[Stored entries]
───

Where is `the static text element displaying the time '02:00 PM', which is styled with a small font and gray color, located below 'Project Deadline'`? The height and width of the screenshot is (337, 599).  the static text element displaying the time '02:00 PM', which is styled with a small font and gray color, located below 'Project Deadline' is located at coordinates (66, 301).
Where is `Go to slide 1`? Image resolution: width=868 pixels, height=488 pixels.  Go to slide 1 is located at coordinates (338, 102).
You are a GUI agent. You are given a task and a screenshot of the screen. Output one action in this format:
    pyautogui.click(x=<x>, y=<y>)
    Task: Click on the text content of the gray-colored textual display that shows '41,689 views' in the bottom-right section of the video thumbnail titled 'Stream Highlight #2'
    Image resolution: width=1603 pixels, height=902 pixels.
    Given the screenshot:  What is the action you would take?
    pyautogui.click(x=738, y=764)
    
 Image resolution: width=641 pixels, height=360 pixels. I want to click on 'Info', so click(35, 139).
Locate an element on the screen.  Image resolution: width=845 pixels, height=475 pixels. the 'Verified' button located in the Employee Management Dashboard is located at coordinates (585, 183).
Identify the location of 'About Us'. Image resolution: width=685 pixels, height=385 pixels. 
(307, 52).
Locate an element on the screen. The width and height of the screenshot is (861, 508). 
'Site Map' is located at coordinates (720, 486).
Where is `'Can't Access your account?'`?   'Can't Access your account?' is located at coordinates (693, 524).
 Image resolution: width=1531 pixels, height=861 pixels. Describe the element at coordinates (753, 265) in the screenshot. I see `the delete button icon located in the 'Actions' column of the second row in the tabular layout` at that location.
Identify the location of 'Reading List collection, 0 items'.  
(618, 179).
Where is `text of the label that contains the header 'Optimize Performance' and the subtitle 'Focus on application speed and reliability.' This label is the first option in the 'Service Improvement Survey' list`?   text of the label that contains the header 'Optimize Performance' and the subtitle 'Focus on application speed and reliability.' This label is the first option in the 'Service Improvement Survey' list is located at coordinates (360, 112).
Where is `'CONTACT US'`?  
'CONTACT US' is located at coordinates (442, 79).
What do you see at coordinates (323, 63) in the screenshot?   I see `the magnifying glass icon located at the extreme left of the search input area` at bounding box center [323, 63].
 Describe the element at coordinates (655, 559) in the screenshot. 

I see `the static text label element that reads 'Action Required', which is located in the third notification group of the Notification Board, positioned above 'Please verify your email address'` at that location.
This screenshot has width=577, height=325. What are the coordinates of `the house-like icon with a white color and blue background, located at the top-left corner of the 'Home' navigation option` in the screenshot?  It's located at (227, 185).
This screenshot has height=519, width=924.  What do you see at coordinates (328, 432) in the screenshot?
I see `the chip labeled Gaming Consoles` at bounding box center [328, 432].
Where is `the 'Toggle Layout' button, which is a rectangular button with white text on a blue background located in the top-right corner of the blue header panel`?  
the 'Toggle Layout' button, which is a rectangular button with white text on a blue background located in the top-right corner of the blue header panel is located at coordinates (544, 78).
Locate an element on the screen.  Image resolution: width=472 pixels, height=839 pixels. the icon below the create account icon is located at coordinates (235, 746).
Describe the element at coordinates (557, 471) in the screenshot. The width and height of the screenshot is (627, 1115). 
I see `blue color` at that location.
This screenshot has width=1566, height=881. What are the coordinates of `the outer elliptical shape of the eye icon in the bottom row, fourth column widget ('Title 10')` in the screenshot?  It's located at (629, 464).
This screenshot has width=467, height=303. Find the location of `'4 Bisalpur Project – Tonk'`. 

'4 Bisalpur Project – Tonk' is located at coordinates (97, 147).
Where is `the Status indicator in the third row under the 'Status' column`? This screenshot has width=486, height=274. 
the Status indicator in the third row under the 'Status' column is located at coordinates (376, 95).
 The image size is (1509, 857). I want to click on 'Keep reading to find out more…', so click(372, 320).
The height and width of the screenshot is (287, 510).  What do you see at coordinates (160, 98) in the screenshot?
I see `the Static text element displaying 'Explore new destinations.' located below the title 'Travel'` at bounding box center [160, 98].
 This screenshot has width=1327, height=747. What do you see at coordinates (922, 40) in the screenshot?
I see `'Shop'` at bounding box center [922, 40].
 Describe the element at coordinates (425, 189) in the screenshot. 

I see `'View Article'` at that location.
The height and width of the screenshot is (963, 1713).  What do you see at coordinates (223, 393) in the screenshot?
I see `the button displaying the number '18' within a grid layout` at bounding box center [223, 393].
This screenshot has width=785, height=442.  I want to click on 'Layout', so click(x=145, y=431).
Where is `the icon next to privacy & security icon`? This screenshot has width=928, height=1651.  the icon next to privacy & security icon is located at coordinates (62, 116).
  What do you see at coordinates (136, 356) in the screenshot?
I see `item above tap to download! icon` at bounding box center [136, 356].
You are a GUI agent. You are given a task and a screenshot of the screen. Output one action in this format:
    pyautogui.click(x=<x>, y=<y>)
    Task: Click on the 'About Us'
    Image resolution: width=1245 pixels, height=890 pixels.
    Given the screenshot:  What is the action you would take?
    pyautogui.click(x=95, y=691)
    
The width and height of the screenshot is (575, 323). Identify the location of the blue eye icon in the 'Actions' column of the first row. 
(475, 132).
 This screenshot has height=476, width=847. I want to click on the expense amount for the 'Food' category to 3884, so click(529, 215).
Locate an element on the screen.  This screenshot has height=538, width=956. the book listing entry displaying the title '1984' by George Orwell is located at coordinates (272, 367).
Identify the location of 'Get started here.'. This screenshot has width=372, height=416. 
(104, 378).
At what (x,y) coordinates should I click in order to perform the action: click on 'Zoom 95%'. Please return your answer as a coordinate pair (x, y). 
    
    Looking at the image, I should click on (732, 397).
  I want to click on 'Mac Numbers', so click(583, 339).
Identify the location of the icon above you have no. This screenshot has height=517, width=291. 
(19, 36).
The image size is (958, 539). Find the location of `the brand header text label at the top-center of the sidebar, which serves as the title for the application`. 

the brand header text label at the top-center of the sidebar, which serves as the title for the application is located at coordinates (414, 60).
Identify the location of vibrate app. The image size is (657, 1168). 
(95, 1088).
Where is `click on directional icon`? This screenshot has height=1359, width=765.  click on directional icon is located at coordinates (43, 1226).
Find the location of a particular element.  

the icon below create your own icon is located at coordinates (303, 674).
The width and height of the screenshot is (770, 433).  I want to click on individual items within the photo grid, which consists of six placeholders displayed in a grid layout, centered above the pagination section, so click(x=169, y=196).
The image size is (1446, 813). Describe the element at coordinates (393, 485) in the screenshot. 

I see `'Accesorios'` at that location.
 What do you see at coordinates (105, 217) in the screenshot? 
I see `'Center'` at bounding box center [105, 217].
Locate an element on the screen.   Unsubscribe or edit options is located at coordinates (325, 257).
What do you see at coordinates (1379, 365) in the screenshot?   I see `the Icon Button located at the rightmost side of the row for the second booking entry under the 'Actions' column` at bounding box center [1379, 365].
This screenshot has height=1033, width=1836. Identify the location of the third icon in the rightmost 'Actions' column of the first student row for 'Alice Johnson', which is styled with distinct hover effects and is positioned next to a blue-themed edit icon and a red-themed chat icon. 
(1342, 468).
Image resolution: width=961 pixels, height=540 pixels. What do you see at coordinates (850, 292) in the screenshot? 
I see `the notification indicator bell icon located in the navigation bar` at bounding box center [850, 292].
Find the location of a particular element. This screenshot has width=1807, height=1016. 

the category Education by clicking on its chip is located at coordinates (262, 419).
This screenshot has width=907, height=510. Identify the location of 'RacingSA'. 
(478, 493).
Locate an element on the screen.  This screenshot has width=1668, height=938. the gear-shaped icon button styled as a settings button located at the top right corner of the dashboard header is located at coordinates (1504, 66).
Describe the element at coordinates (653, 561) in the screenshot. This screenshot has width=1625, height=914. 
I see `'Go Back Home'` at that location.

───

TO BE DONE –
Reproduce every one of the records above verbatim, leaving nothing out.

TASK ANSWER –
Where is `the static text element displaying the time '02:00 PM', which is styled with a small font and gray color, located below 'Project Deadline'`? The height and width of the screenshot is (337, 599).  the static text element displaying the time '02:00 PM', which is styled with a small font and gray color, located below 'Project Deadline' is located at coordinates (66, 301).
Where is `Go to slide 1`? Image resolution: width=868 pixels, height=488 pixels.  Go to slide 1 is located at coordinates (338, 102).
You are a GUI agent. You are given a task and a screenshot of the screen. Output one action in this format:
    pyautogui.click(x=<x>, y=<y>)
    Task: Click on the text content of the gray-colored textual display that shows '41,689 views' in the bottom-right section of the video thumbnail titled 'Stream Highlight #2'
    Image resolution: width=1603 pixels, height=902 pixels.
    Given the screenshot:  What is the action you would take?
    pyautogui.click(x=738, y=764)
    
 Image resolution: width=641 pixels, height=360 pixels. I want to click on 'Info', so click(35, 139).
Locate an element on the screen.  Image resolution: width=845 pixels, height=475 pixels. the 'Verified' button located in the Employee Management Dashboard is located at coordinates (585, 183).
Identify the location of 'About Us'. Image resolution: width=685 pixels, height=385 pixels. 
(307, 52).
Locate an element on the screen. The width and height of the screenshot is (861, 508). 
'Site Map' is located at coordinates (720, 486).
Where is `'Can't Access your account?'`?   'Can't Access your account?' is located at coordinates (693, 524).
 Image resolution: width=1531 pixels, height=861 pixels. Describe the element at coordinates (753, 265) in the screenshot. I see `the delete button icon located in the 'Actions' column of the second row in the tabular layout` at that location.
Identify the location of 'Reading List collection, 0 items'.  
(618, 179).
Where is `text of the label that contains the header 'Optimize Performance' and the subtitle 'Focus on application speed and reliability.' This label is the first option in the 'Service Improvement Survey' list`?   text of the label that contains the header 'Optimize Performance' and the subtitle 'Focus on application speed and reliability.' This label is the first option in the 'Service Improvement Survey' list is located at coordinates (360, 112).
Where is `'CONTACT US'`?  
'CONTACT US' is located at coordinates (442, 79).
What do you see at coordinates (323, 63) in the screenshot?   I see `the magnifying glass icon located at the extreme left of the search input area` at bounding box center [323, 63].
 Describe the element at coordinates (655, 559) in the screenshot. 

I see `the static text label element that reads 'Action Required', which is located in the third notification group of the Notification Board, positioned above 'Please verify your email address'` at that location.
This screenshot has width=577, height=325. What are the coordinates of `the house-like icon with a white color and blue background, located at the top-left corner of the 'Home' navigation option` in the screenshot?  It's located at (227, 185).
This screenshot has height=519, width=924.  What do you see at coordinates (328, 432) in the screenshot?
I see `the chip labeled Gaming Consoles` at bounding box center [328, 432].
Where is `the 'Toggle Layout' button, which is a rectangular button with white text on a blue background located in the top-right corner of the blue header panel`?  
the 'Toggle Layout' button, which is a rectangular button with white text on a blue background located in the top-right corner of the blue header panel is located at coordinates (544, 78).
Locate an element on the screen.  Image resolution: width=472 pixels, height=839 pixels. the icon below the create account icon is located at coordinates (235, 746).
Describe the element at coordinates (557, 471) in the screenshot. The width and height of the screenshot is (627, 1115). 
I see `blue color` at that location.
This screenshot has width=1566, height=881. What are the coordinates of `the outer elliptical shape of the eye icon in the bottom row, fourth column widget ('Title 10')` in the screenshot?  It's located at (629, 464).
This screenshot has width=467, height=303. Find the location of `'4 Bisalpur Project – Tonk'`. 

'4 Bisalpur Project – Tonk' is located at coordinates (97, 147).
Where is `the Status indicator in the third row under the 'Status' column`? This screenshot has width=486, height=274. 
the Status indicator in the third row under the 'Status' column is located at coordinates (376, 95).
 The image size is (1509, 857). I want to click on 'Keep reading to find out more…', so click(372, 320).
The height and width of the screenshot is (287, 510).  What do you see at coordinates (160, 98) in the screenshot?
I see `the Static text element displaying 'Explore new destinations.' located below the title 'Travel'` at bounding box center [160, 98].
 This screenshot has width=1327, height=747. What do you see at coordinates (922, 40) in the screenshot?
I see `'Shop'` at bounding box center [922, 40].
 Describe the element at coordinates (425, 189) in the screenshot. 

I see `'View Article'` at that location.
The height and width of the screenshot is (963, 1713).  What do you see at coordinates (223, 393) in the screenshot?
I see `the button displaying the number '18' within a grid layout` at bounding box center [223, 393].
This screenshot has width=785, height=442.  I want to click on 'Layout', so click(x=145, y=431).
Where is `the icon next to privacy & security icon`? This screenshot has width=928, height=1651.  the icon next to privacy & security icon is located at coordinates (62, 116).
  What do you see at coordinates (136, 356) in the screenshot?
I see `item above tap to download! icon` at bounding box center [136, 356].
You are a GUI agent. You are given a task and a screenshot of the screen. Output one action in this format:
    pyautogui.click(x=<x>, y=<y>)
    Task: Click on the 'About Us'
    Image resolution: width=1245 pixels, height=890 pixels.
    Given the screenshot:  What is the action you would take?
    pyautogui.click(x=95, y=691)
    
The width and height of the screenshot is (575, 323). Identify the location of the blue eye icon in the 'Actions' column of the first row. 
(475, 132).
 This screenshot has height=476, width=847. I want to click on the expense amount for the 'Food' category to 3884, so click(529, 215).
Locate an element on the screen.  This screenshot has height=538, width=956. the book listing entry displaying the title '1984' by George Orwell is located at coordinates (272, 367).
Identify the location of 'Get started here.'. This screenshot has width=372, height=416. 
(104, 378).
At what (x,y) coordinates should I click in order to perform the action: click on 'Zoom 95%'. Please return your answer as a coordinate pair (x, y). 
    
    Looking at the image, I should click on (732, 397).
  I want to click on 'Mac Numbers', so click(583, 339).
Identify the location of the icon above you have no. This screenshot has height=517, width=291. 
(19, 36).
The image size is (958, 539). Find the location of `the brand header text label at the top-center of the sidebar, which serves as the title for the application`. 

the brand header text label at the top-center of the sidebar, which serves as the title for the application is located at coordinates (414, 60).
Identify the location of vibrate app. The image size is (657, 1168). 
(95, 1088).
Where is `click on directional icon`? This screenshot has height=1359, width=765.  click on directional icon is located at coordinates (43, 1226).
Find the location of a particular element.  

the icon below create your own icon is located at coordinates (303, 674).
The width and height of the screenshot is (770, 433).  I want to click on individual items within the photo grid, which consists of six placeholders displayed in a grid layout, centered above the pagination section, so click(x=169, y=196).
The image size is (1446, 813). Describe the element at coordinates (393, 485) in the screenshot. 

I see `'Accesorios'` at that location.
 What do you see at coordinates (105, 217) in the screenshot? 
I see `'Center'` at bounding box center [105, 217].
Locate an element on the screen.   Unsubscribe or edit options is located at coordinates (325, 257).
What do you see at coordinates (1379, 365) in the screenshot?   I see `the Icon Button located at the rightmost side of the row for the second booking entry under the 'Actions' column` at bounding box center [1379, 365].
This screenshot has height=1033, width=1836. Identify the location of the third icon in the rightmost 'Actions' column of the first student row for 'Alice Johnson', which is styled with distinct hover effects and is positioned next to a blue-themed edit icon and a red-themed chat icon. 
(1342, 468).
Image resolution: width=961 pixels, height=540 pixels. What do you see at coordinates (850, 292) in the screenshot? 
I see `the notification indicator bell icon located in the navigation bar` at bounding box center [850, 292].
Find the location of a particular element. This screenshot has width=1807, height=1016. 

the category Education by clicking on its chip is located at coordinates (262, 419).
This screenshot has width=907, height=510. Identify the location of 'RacingSA'. 
(478, 493).
Locate an element on the screen.  This screenshot has width=1668, height=938. the gear-shaped icon button styled as a settings button located at the top right corner of the dashboard header is located at coordinates (1504, 66).
Describe the element at coordinates (653, 561) in the screenshot. This screenshot has width=1625, height=914. 
I see `'Go Back Home'` at that location.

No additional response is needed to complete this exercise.